Nonredox metal ions play significant roles in a wide range of biological and chemical oxidations in which they can modulate the oxidative reactivity of those redox metal ions. With environmentally benign H2O2 as oxidant, the influence of nonredox metal ions on an iron(II) complex mediated olefin epoxidation was investigated through experimental studies and theoretical calculations. It was found that adding nonredox metal ions like Sc3+ can substantially improve the oxygen transfer efficiency of the iron(II) complex toward cyclooctene epoxidation even in the presence of certain amount of water. In 18O-labeling experiments with 18O water, the presence of Sc3+ provided a higher 18O incorporation in epoxide. In UV-vis studies, it was found that the presence of Sc3+ makes both FeIII-OOH and FeIV═O species unstable. Density functional theory calculations further disclosed that, in the presence of Sc(OTf)3, the Sc3+ adducts of FeIII-OOH and FeIV═O species are capable of epoxidizing olefin as well as FeV═O species, thus opening multiple channels for oxygenation.
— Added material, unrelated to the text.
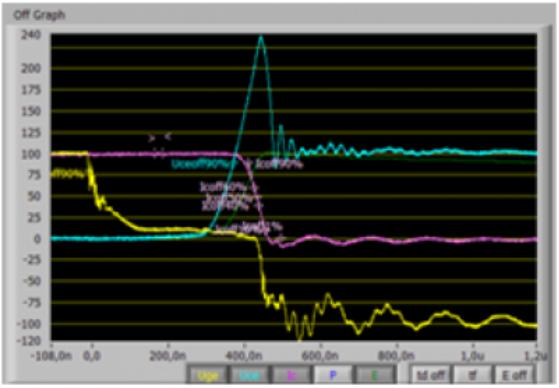
Task: Toggle the yellow Uge trace button
Action: coord(208,375)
In particular, in the pathway of cyclooctene epoxidation, the FeIV═O/Sc3+ adduct-mediated epoxidation is more energetically favorable than that of the FeV═O species (12.2 vs 17.2 kcal/mol). This information may implicate that the presence of certain nonredox metal ions can facilitate these redox metal ions mediating biological and chemical oxidations happening at a relatively low oxidation state, which is more energetically accessible.